- **Work required**: Count how many lines below include the string "avatar", and give that number without anything else.

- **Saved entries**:

- - -

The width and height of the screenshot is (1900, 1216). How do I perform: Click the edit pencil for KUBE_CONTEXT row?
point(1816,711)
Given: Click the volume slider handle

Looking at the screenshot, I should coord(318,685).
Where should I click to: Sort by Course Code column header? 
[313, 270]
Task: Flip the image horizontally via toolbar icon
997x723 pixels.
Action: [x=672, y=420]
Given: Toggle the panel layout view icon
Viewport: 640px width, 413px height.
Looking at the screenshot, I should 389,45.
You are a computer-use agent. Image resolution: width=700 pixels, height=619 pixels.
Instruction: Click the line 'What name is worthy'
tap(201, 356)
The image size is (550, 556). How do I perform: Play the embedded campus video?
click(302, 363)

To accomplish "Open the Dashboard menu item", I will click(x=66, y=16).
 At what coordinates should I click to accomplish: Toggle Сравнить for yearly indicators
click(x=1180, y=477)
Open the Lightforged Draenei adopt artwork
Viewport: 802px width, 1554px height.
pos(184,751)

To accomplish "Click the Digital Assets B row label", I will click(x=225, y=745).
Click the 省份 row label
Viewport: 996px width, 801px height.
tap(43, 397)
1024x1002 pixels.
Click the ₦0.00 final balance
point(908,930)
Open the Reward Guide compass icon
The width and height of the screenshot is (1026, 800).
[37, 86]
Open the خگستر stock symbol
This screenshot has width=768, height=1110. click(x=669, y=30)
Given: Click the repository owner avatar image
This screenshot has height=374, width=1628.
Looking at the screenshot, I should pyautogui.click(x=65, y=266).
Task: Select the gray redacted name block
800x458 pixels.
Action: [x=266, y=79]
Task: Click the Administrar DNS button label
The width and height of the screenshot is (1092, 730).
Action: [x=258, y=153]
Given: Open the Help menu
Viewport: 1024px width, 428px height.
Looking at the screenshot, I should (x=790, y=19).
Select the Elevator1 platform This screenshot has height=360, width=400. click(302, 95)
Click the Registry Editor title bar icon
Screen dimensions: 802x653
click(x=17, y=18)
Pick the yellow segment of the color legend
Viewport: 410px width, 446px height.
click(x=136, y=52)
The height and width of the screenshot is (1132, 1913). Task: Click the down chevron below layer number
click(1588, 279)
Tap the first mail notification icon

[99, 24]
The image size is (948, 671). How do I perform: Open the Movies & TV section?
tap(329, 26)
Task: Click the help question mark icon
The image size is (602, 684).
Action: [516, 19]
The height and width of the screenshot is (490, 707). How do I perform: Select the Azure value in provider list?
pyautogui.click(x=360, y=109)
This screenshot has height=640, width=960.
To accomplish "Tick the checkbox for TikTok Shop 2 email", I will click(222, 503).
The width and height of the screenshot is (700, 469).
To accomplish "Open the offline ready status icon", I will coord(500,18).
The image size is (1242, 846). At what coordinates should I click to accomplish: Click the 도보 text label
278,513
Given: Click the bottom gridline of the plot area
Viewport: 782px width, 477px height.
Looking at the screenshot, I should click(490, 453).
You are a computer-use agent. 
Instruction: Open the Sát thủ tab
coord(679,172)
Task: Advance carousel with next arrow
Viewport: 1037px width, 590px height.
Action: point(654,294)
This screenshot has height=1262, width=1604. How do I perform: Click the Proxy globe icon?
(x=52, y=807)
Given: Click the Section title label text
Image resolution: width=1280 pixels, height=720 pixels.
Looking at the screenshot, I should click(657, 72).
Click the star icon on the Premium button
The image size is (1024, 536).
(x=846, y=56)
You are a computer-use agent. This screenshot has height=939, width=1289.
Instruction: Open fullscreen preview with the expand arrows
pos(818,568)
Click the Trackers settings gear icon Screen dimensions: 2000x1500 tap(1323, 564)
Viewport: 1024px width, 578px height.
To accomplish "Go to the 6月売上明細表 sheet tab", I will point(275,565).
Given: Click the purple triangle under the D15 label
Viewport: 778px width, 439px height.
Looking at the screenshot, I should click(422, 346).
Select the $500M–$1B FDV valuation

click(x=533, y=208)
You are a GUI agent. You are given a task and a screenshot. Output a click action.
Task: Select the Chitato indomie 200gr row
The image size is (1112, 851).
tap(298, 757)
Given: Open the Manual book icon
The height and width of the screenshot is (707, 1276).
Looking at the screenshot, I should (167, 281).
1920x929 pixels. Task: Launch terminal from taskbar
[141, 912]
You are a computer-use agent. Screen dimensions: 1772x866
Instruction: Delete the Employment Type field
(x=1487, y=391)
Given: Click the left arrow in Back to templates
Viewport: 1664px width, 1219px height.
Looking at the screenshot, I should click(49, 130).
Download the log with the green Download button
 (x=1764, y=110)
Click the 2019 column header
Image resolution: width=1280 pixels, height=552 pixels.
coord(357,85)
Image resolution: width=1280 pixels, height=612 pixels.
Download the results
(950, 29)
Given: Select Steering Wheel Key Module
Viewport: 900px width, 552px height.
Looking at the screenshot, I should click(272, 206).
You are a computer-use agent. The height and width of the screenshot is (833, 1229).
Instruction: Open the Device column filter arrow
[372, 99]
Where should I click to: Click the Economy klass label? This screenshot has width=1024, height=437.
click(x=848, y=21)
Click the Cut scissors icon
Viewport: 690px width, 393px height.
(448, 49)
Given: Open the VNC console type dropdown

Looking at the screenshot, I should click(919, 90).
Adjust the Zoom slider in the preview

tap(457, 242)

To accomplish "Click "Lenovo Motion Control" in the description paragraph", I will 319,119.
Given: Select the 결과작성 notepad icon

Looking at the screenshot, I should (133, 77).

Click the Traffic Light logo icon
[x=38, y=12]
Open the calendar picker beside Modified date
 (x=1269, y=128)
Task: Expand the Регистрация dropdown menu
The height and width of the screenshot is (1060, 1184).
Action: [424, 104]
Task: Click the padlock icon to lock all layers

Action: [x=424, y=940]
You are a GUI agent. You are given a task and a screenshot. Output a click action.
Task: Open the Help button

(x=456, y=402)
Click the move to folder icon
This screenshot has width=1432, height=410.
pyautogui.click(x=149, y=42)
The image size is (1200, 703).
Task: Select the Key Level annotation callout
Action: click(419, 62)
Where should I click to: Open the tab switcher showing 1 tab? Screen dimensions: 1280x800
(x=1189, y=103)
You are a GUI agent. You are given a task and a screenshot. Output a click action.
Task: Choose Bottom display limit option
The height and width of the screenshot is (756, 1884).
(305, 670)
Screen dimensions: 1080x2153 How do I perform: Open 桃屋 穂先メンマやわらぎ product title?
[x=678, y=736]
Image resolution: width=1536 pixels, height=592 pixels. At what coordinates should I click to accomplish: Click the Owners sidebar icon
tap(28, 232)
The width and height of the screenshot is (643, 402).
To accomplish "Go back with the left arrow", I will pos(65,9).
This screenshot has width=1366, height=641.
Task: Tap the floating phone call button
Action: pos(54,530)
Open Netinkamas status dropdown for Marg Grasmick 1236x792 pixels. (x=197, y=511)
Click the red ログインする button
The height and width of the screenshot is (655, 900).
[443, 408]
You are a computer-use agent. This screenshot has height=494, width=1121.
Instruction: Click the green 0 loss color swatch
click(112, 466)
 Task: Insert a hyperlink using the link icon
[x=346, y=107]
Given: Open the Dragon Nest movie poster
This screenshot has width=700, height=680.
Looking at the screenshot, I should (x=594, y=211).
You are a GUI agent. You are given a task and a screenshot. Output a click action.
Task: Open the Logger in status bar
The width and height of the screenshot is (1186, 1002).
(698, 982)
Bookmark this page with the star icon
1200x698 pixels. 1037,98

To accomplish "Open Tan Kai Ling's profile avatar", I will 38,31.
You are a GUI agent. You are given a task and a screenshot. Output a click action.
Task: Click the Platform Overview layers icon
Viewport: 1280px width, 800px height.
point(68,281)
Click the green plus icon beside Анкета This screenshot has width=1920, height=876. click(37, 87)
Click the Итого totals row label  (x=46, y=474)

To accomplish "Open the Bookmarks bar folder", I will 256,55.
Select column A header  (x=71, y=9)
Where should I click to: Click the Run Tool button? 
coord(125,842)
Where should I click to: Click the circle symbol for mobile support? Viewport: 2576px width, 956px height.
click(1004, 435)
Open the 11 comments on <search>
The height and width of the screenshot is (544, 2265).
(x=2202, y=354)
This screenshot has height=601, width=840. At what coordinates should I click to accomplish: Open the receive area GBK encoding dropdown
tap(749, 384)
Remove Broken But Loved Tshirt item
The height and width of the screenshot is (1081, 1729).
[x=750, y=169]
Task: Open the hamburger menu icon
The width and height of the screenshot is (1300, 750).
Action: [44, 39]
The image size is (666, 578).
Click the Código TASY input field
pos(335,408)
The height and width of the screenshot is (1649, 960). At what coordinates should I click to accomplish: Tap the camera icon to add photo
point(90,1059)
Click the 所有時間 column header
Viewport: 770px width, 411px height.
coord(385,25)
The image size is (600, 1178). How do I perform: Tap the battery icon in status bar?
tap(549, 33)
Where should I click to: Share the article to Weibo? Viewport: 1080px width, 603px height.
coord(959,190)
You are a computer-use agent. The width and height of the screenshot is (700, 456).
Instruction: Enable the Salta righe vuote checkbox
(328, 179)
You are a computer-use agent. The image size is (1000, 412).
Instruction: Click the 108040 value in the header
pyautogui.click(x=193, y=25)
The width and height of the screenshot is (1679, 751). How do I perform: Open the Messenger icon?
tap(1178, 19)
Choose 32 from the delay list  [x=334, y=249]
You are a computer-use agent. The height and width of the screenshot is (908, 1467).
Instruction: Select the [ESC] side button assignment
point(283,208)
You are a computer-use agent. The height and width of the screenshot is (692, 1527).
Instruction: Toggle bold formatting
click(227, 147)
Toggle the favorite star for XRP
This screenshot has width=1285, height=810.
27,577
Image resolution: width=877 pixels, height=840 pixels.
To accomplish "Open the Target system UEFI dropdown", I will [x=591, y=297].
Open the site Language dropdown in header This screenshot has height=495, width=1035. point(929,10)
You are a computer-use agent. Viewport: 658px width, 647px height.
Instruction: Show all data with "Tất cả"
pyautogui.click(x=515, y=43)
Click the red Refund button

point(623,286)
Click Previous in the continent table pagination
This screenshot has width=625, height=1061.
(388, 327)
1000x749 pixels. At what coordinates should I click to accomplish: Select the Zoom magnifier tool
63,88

- - -

- **Response to the exercise**: 2